[Start MATERIAL TO PROCESS]
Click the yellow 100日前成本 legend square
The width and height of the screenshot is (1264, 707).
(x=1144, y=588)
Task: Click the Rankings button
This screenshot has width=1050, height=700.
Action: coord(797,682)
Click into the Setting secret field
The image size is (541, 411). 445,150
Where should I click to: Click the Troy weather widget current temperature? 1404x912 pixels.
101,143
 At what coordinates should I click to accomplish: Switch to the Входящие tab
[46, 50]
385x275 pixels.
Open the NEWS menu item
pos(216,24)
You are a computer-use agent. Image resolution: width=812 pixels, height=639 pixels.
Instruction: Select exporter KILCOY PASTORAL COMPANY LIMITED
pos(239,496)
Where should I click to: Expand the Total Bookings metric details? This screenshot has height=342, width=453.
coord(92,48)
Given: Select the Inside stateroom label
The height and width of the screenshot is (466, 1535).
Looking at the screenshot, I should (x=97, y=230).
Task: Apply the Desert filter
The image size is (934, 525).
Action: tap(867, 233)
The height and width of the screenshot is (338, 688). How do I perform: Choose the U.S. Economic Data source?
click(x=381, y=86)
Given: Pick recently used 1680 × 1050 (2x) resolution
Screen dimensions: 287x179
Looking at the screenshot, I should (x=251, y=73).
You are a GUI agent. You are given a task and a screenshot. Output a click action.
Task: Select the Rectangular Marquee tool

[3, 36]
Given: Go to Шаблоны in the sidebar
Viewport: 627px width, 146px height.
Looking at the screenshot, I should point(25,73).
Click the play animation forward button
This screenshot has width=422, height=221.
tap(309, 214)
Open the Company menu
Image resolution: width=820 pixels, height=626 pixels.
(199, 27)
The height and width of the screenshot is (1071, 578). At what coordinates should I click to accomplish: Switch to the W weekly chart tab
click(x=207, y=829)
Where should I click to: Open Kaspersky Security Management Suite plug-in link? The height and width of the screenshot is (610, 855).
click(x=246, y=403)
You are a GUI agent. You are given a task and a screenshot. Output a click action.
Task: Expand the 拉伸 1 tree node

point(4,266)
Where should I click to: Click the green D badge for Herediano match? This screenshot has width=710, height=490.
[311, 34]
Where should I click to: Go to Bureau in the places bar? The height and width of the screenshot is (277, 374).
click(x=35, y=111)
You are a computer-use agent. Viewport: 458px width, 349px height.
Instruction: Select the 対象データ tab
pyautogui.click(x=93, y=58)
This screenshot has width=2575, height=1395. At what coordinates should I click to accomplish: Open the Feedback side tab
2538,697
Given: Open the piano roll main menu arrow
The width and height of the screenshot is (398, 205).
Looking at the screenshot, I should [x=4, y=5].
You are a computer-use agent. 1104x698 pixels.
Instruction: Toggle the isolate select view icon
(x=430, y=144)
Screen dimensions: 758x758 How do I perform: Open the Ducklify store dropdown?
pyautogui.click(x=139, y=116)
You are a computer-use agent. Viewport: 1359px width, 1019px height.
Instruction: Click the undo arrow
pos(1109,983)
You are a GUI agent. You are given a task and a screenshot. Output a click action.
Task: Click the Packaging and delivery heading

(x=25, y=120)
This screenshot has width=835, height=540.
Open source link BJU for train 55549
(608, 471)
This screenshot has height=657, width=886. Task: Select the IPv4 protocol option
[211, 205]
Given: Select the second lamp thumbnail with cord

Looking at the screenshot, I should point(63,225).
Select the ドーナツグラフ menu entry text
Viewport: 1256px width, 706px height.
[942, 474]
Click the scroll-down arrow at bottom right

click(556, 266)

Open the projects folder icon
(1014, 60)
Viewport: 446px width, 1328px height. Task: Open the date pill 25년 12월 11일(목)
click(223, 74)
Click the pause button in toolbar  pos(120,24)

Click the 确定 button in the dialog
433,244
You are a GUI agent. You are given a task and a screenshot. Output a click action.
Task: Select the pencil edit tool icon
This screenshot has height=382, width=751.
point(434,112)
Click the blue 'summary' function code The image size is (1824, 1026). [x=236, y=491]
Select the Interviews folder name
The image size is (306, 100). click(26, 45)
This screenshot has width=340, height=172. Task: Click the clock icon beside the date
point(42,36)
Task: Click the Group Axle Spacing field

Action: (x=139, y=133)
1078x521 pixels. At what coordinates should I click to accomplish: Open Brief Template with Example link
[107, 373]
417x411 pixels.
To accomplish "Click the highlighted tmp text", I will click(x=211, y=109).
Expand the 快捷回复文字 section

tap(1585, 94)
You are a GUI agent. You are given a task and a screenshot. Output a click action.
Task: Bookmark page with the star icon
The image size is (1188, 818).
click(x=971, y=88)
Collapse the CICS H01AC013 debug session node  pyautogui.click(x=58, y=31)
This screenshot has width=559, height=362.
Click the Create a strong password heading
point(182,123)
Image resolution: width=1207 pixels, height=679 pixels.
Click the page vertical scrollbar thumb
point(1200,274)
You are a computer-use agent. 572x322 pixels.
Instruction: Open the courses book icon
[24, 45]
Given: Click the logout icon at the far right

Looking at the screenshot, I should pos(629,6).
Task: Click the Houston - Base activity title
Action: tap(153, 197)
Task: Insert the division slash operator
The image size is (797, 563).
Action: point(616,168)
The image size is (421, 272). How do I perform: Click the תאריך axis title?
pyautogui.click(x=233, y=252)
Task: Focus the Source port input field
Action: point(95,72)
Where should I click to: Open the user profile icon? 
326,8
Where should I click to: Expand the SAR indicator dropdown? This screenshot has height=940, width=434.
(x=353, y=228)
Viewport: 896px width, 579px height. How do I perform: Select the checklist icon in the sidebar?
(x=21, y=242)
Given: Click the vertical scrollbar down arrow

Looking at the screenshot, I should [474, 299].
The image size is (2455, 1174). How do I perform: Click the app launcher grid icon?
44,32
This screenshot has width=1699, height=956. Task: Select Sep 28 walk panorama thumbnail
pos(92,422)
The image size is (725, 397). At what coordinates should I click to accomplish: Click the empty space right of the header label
[End MATERIAL TO PROCESS]
• **CHALLENGE**
What are the lines from the one with "Where should I click to: Open the" through the end of the records? Echo them back without any change.

• **WRITTEN SOLUTION**
Where should I click to: Open the user profile icon? 
326,8
Where should I click to: Expand the SAR indicator dropdown? This screenshot has height=940, width=434.
(x=353, y=228)
Viewport: 896px width, 579px height. How do I perform: Select the checklist icon in the sidebar?
(x=21, y=242)
Given: Click the vertical scrollbar down arrow

Looking at the screenshot, I should [474, 299].
The image size is (2455, 1174). How do I perform: Click the app launcher grid icon?
44,32
This screenshot has width=1699, height=956. Task: Select Sep 28 walk panorama thumbnail
pos(92,422)
The image size is (725, 397). At what coordinates should I click to accomplish: Click the empty space right of the header label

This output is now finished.